Saturday, June 23, 2018

Mengenal Lebih Dekat Pahlawan dan Tokoh Muhammadiyah, Ir. Juanda



Minggir – Sebagian dari warga Muhammadiyah mungkin belum tahu bahwa Ir. Juanda yang namanya diabadikan sebagai nama bandar udara di Sidoarjo Jawa Timur serta fotonya tercetak di lembaran uang lima puluh ribu. Juanda merupakan tokoh penting dalam perjuangan bangsa Indonesia. Kecintaan tokoh Muhammadiyah ini kepada NKRI tidak sebatas ucapan di bibir. Ia mewujudkannya dalam perjuangan dan pengorbanan yang nyata. Sangat jauh berbeda dengan kondisi saat ini bagaimana Cinta NKRI hanya menjadi retorika semata.

Ir. Djuanda (Sumber: Suara Muhammadiyah)


Untuk mengenal sosok pejuang NKRI dan Tokoh Muhammadiyah tersebut. Berikut kami salin dari tulisan di website www.muhammadiyah.or.id

Mengulik kisah hubungan Ir Djuanda dengan Muhammadiyah salah satunya yaitu dapat dibuktikan saat Ia menjabat sebagai Direktur SMA Muhammadiyah Jakarta ketika berusia 23 tahun. Selain itu, Ir Djuanda juga merupakan anak dari Kartawidjaya aktifis Muhammadiyah dari Tasikmalaya. Kartawidjaya lah yang meminta Ir Djuanda untuk mengabdi kepada Muhammadiyah.
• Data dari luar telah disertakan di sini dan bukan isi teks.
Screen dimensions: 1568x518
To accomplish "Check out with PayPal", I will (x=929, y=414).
Seperti diceritakan oleh Syukri AR, Ketua Lembaga Seni Budaya dan Olahraga (LSBO) PP Muhammadiyah, Ir Djuanda yang merupakan lulusan Technische Hoge School(sekarang ITB) pernah ditawari oleh salah satu Profesor yang mengajar di Technische Hoge School untuk menjadi asistennya, namun ditolak oleh Ir Djuanda.

“Padahal saat itu Ir Djuanda akan diberi gaji sebesar 275 Golden. 275 Golden pada masa itu merupakan nominal uang yang cukup besar. Namun, Ia tolak tawaran Profesor tersebut dan lebih memilih untuk mengabdikan diri penjadi pengajar di Sekolah Muhammadiyah, saat itu bersama Maria Ulfah Santoso,” terang Syukri ketika ditemui redaksi Muhammadiyah.or.id, beberapa waktu lalu.
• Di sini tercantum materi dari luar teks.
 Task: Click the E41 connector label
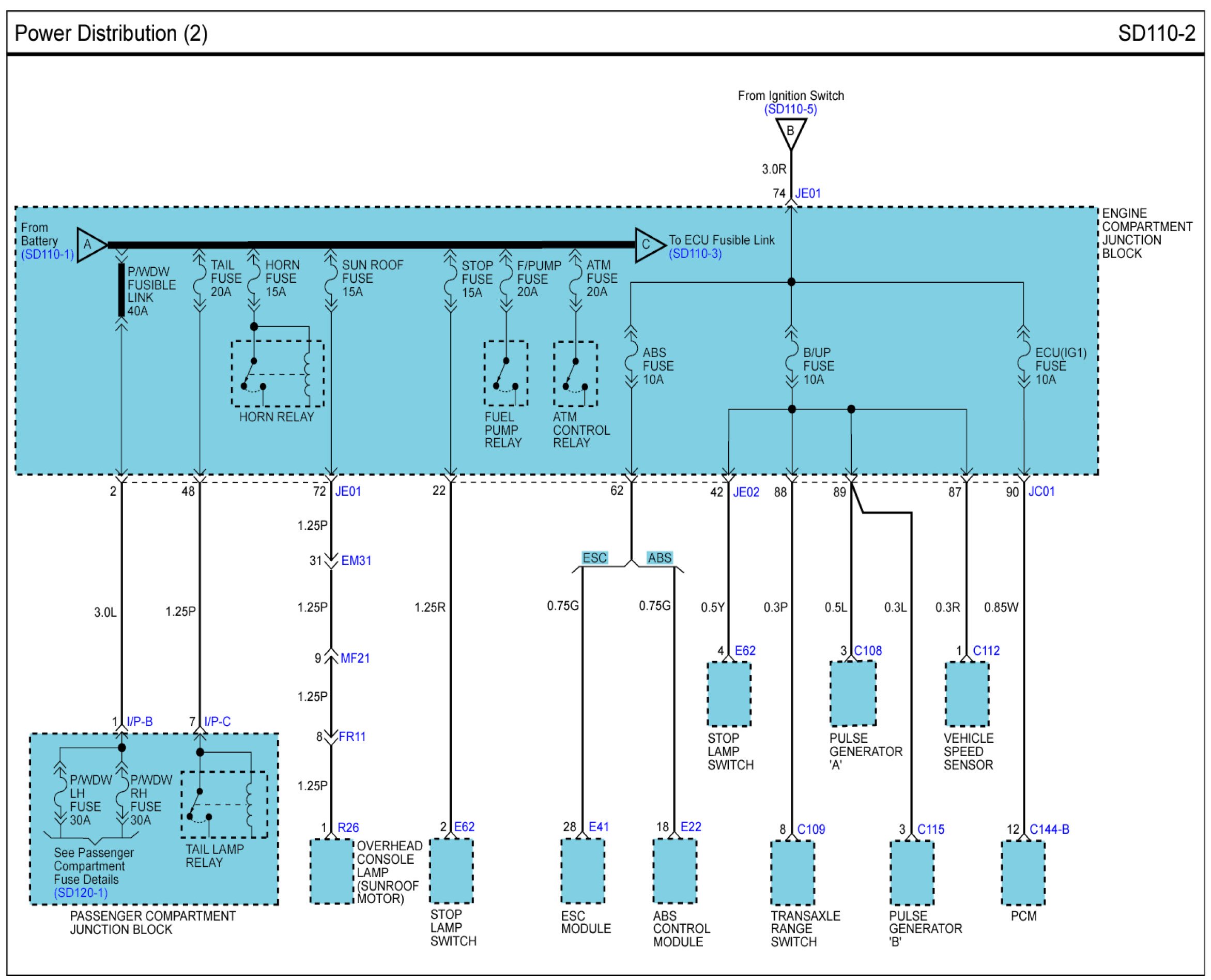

Di masa kepemimpinannya sebagai Direktur Sekolah Muhammadiyah, menurut Syukri, Ir Djuanda merupakan sosok yang memiliki sikap tenang, ramah, dan tidak mudah marah.
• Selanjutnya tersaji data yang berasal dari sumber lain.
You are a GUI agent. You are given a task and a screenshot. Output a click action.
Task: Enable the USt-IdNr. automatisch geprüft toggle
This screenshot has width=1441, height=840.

“Siswa-siswanya memandang bahwa Ir Djuanda sebagai seorang Direktur yang lemah-lembut, simpatik dan disegani. Hal itu dibuktikan Ir Djuanda untuk selalu berusaha meningkatkan mutu pendidikan para siswanya sehingga tidak kalah dari mutu sekolah SMA Pemerintah Belanda,” ujar Syukri.

Mulai menjelang kemerdekaan RI, Ir Djuanda aktif dalam pemerintahan, sederet jabatan di pemerintahan pun pernah dijabat oleh Ir Djuanda, diantaranya pada masa kabinet Moh. Natsir (1950) Ia diamanahkan menjadi Menteri Perhubungan. Demikian juga pada kabinet Sukiman Suwiryo (1951) dan kabinet Wilopo (1952) Ir. Djuanda tetap memegang jabatan Menteri Perhubungan hingga tahun 1953.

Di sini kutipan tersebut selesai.